Sent from my E6810 using Tapatalk


----------



## JFolm

Where do you spend most of your time including hobbies?


----------



## LarryG

My Verizon works very well in Sargent also. In fact, I have not found a place where there are any issues with Verizon. Can't say the same thing back in the day when I had Sprint. I switched over due to weak signal in many places with sprint including my home in town.


----------



## Jumanji

Let people know where you plan to use it. Sprint reception sucks at my house in port a. Otoh, their Global Roaming is cheap and fave us great service thru the Bahamas and France, using local networks.
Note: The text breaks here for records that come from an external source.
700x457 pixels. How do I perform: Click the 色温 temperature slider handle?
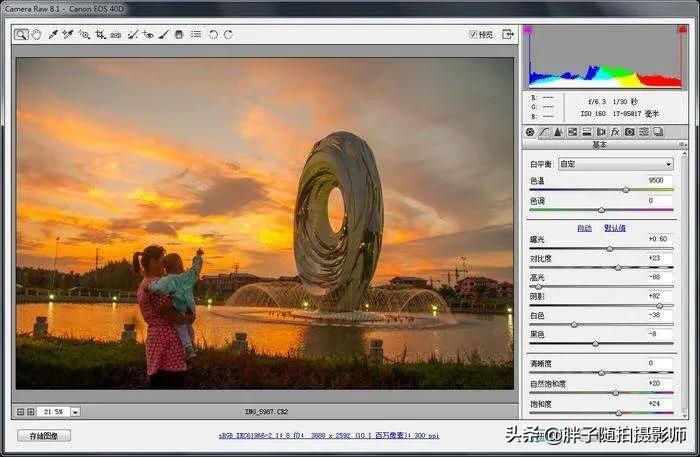click(626, 189)
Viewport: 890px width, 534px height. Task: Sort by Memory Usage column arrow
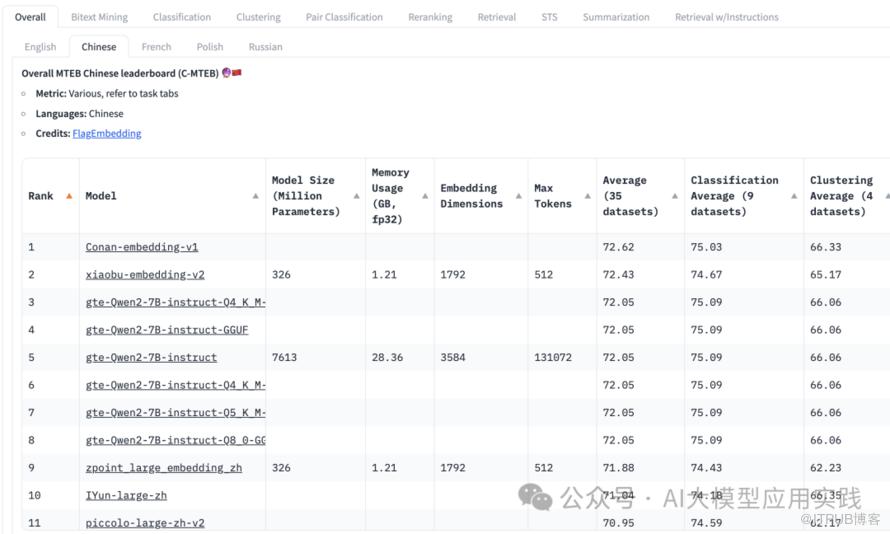[x=425, y=196]
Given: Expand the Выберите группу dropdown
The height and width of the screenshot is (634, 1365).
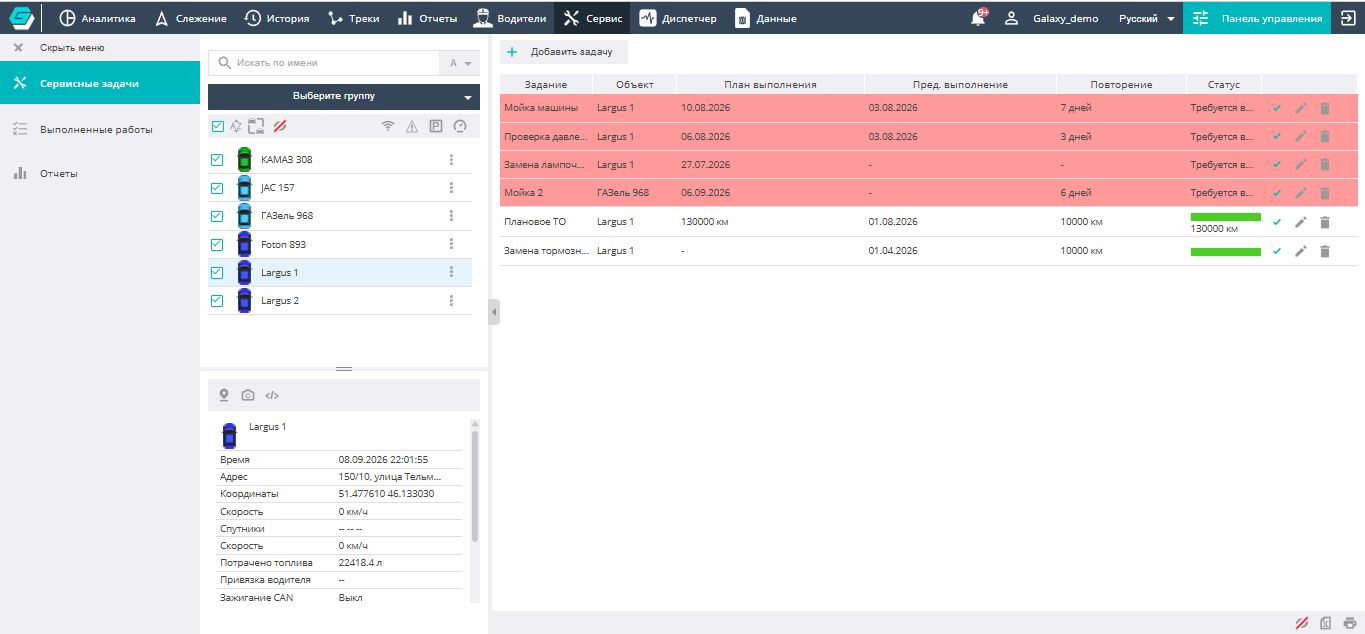Looking at the screenshot, I should [344, 97].
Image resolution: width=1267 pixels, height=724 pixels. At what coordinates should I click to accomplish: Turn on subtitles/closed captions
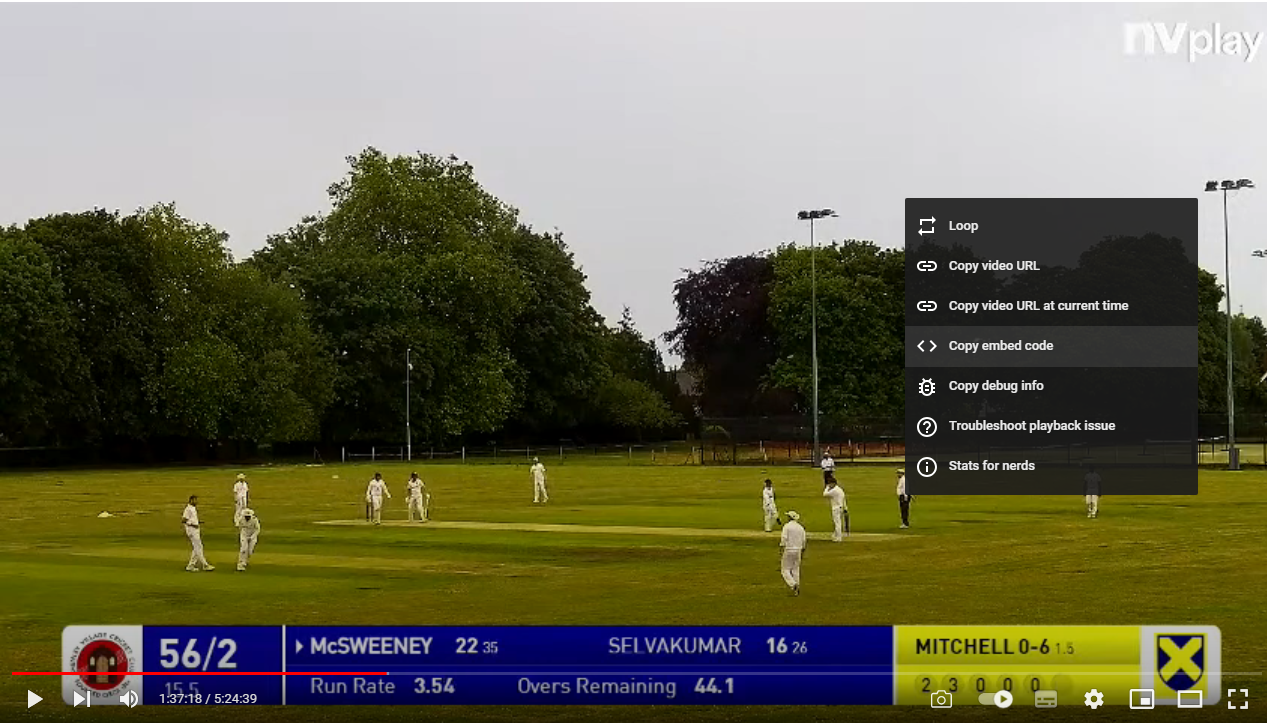(1045, 699)
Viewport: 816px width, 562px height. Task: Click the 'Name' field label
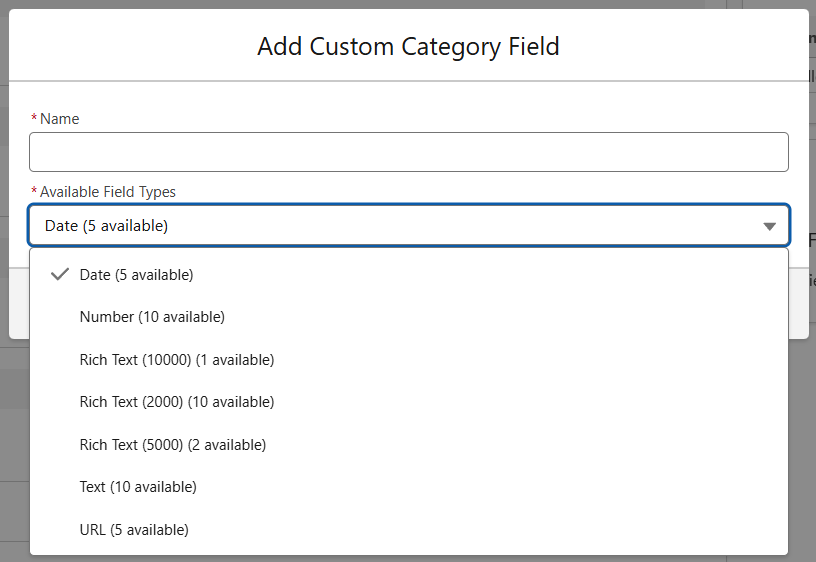pos(59,119)
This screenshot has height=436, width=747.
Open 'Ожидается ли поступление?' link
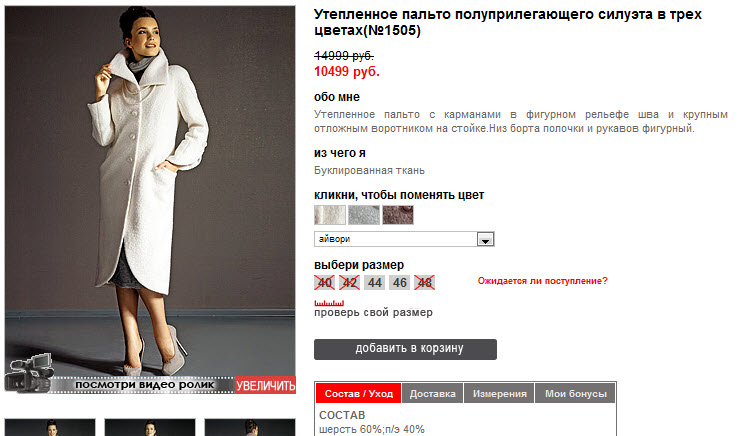click(x=543, y=281)
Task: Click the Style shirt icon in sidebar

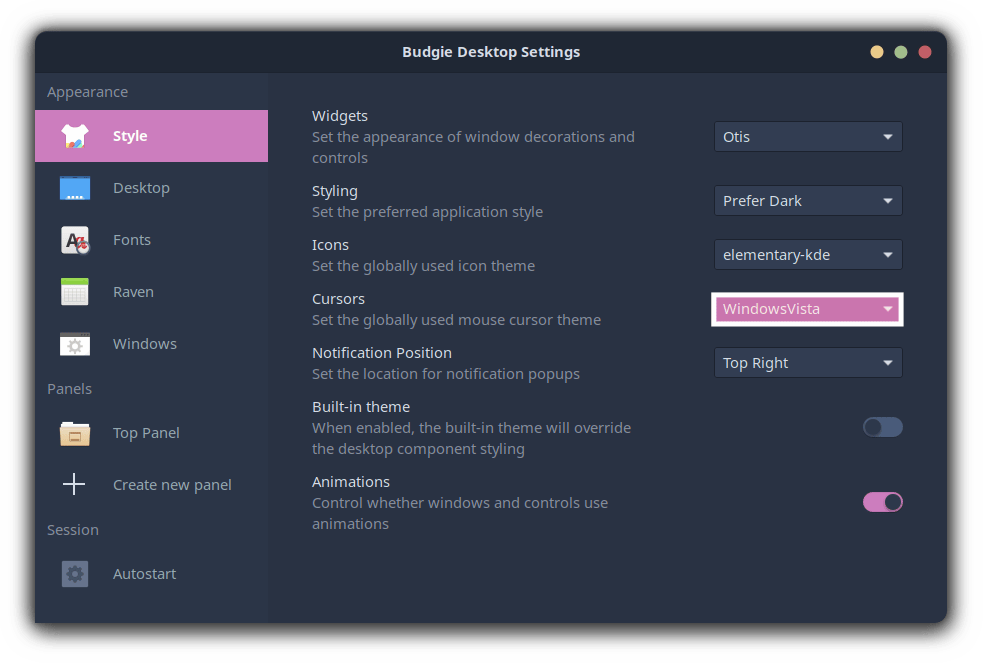Action: coord(75,136)
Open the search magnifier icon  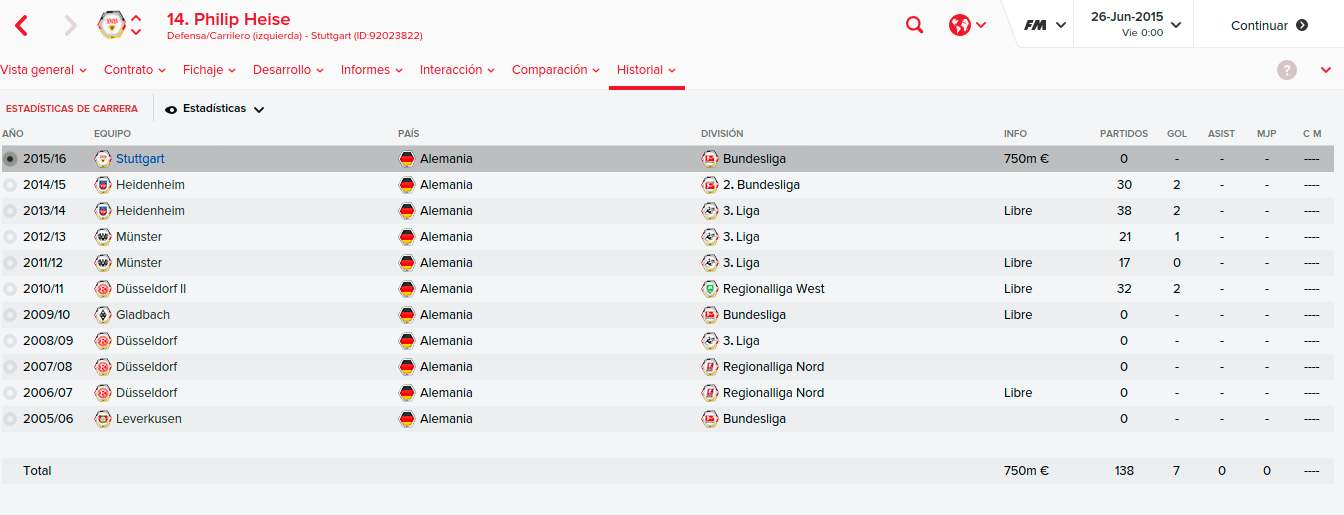914,25
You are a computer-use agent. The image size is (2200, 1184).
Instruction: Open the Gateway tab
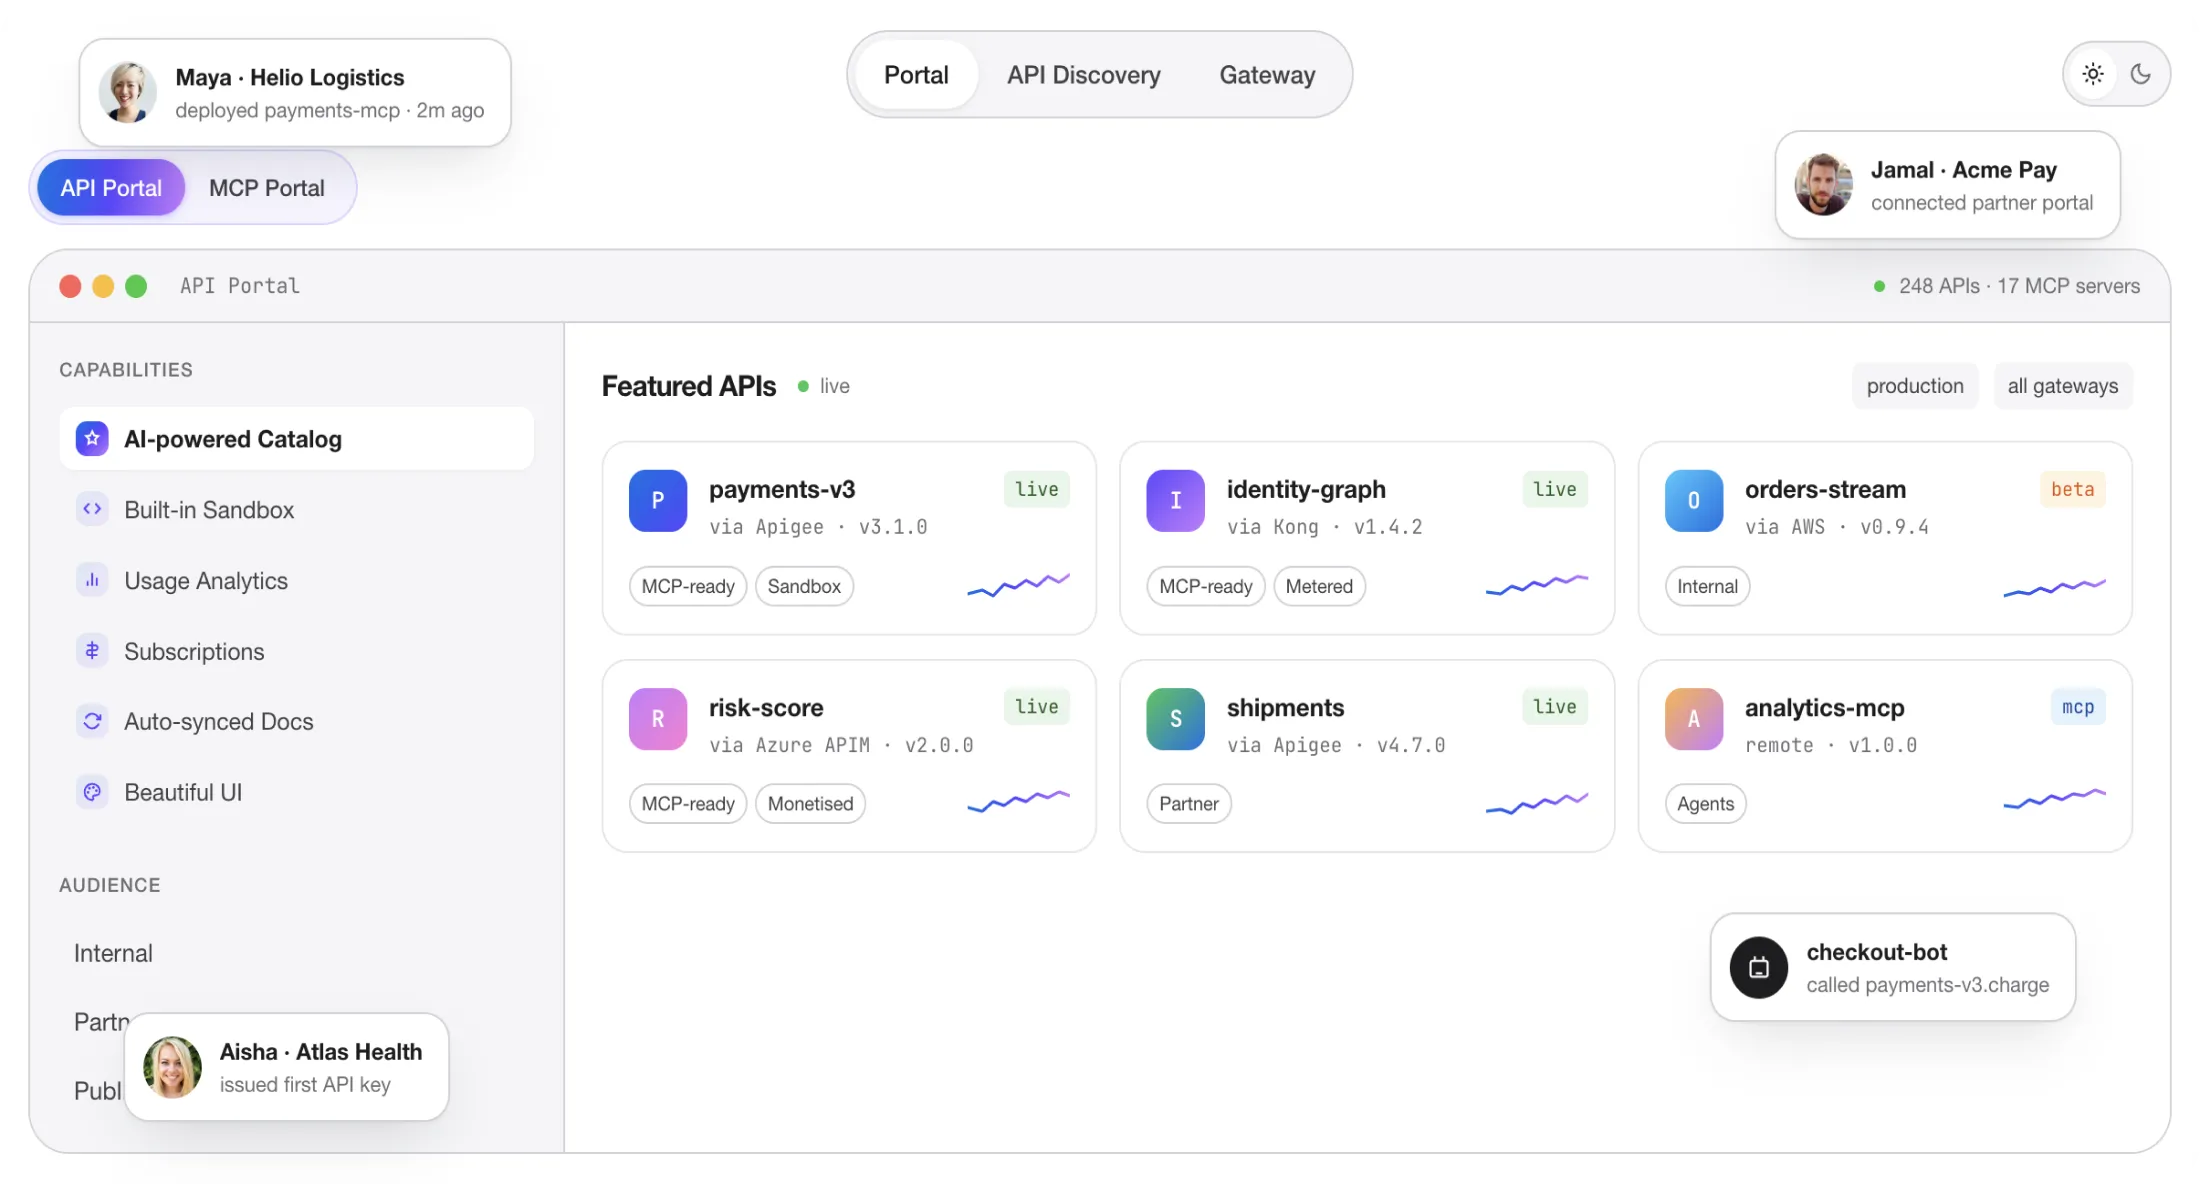click(x=1267, y=75)
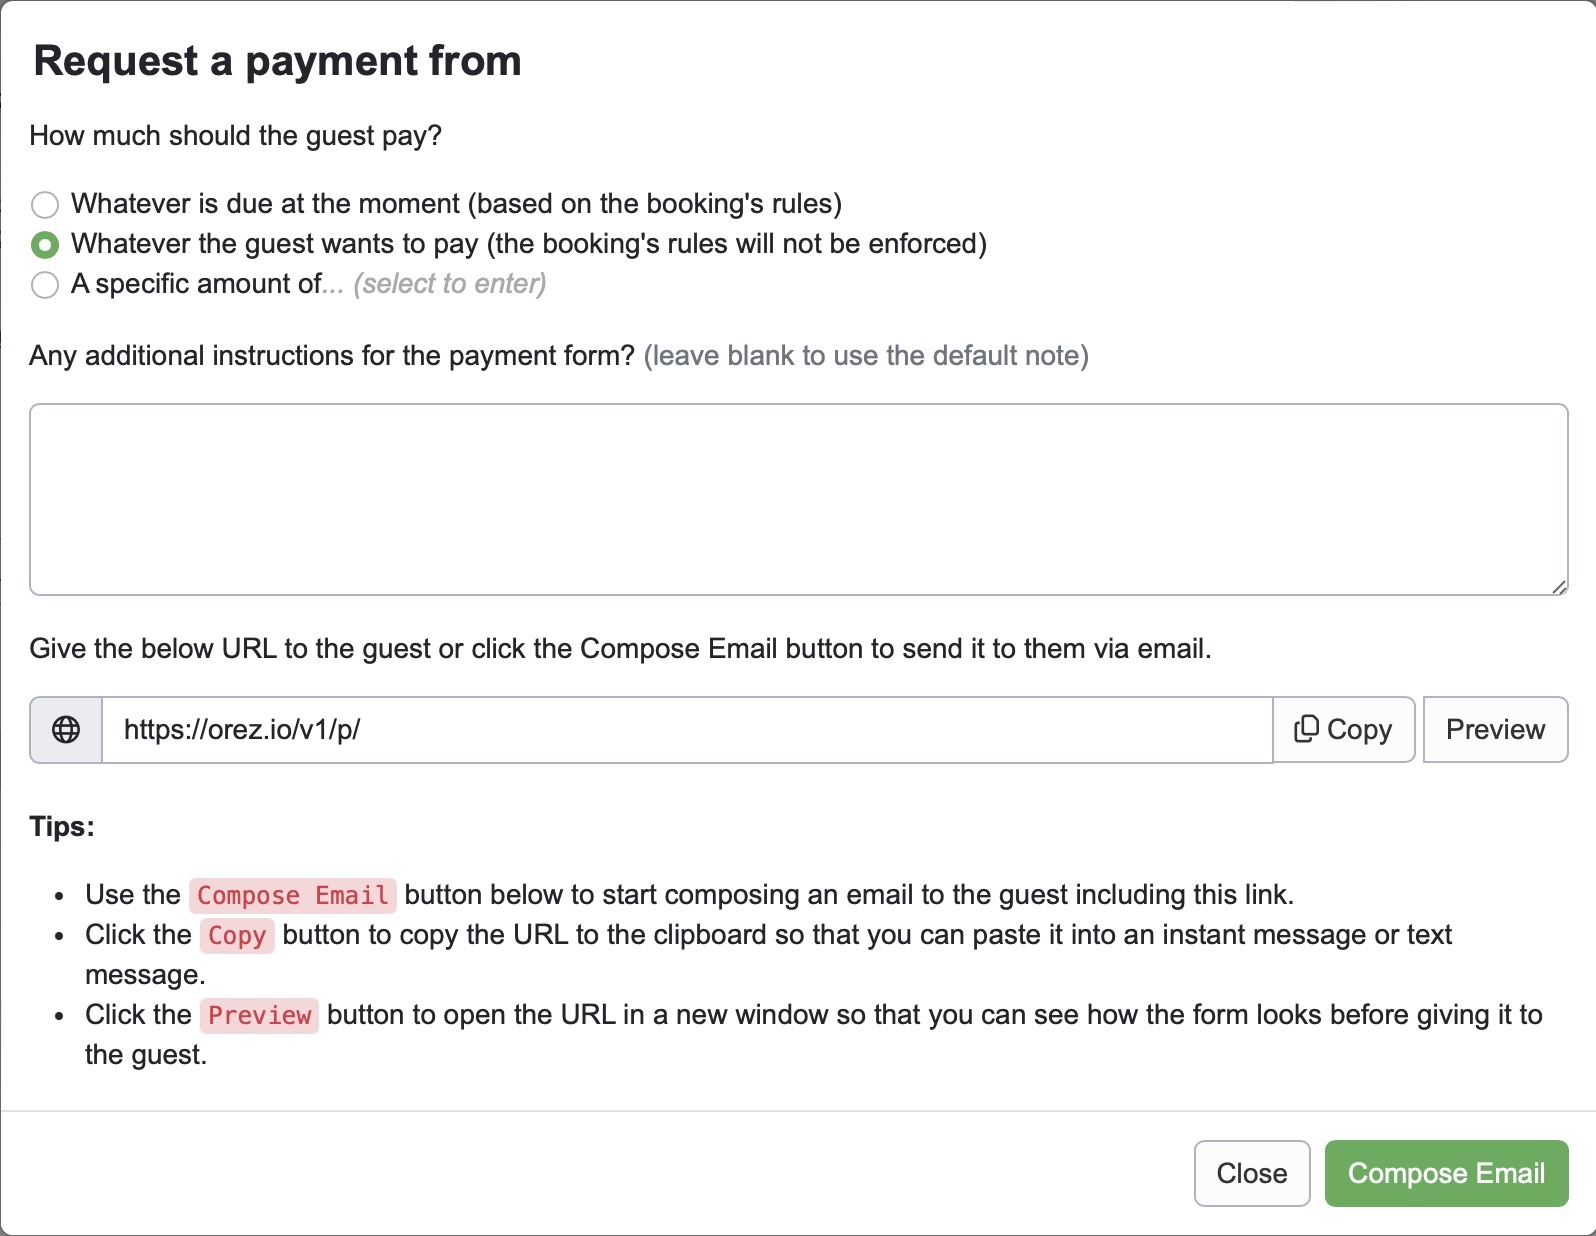The image size is (1596, 1236).
Task: Close the payment request dialog
Action: (x=1251, y=1173)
Go figure!

Sent from my 831C using Tapatalk


----------



## bearwhiz

I live in Katy now so use it in the Houston area but plan on hitting the road in several months when I retire.


----------



## boom!

Verizon unless S Texas. Then Sprint.


----------



## bg

boom! said:


> Verizon unless S Texas. Then Sprint.


I'm in S Tx and have great Verizon coverage. The only place I haven't gotten service has been around Hunt/Ingram/Mountain Home, where AT&T is the only carrier that has service.

In Texas, AT&T has the best coverage, nationwide it's Verizon. It's been a long time since I used Sprint but, I had lots of dead spots on their network.


----------



## boom!

bg said:


> I'm in S Tx and have great Verizon coverage. The only place I haven't gotten service has been around Hunt/Ingram/Mountain Home, where AT&T is the only carrier that has service.
> 
> In Texas, AT&T has the best coverage, nationwide it's Verizon. It's been a long time since I used Sprint but, I had lots of dead spots on their network.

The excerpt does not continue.